=== WHAT YOU WILL DO ===
Can you quote the lines below exactly, starting at the line with "Where should I" and going through the last one?

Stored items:
= Beginning of Section =

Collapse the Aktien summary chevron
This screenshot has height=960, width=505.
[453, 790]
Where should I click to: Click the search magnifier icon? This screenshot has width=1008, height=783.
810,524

= End of Section =

=== COMPLETED TASK ===
Where should I click to: Click the search magnifier icon? This screenshot has width=1008, height=783.
810,524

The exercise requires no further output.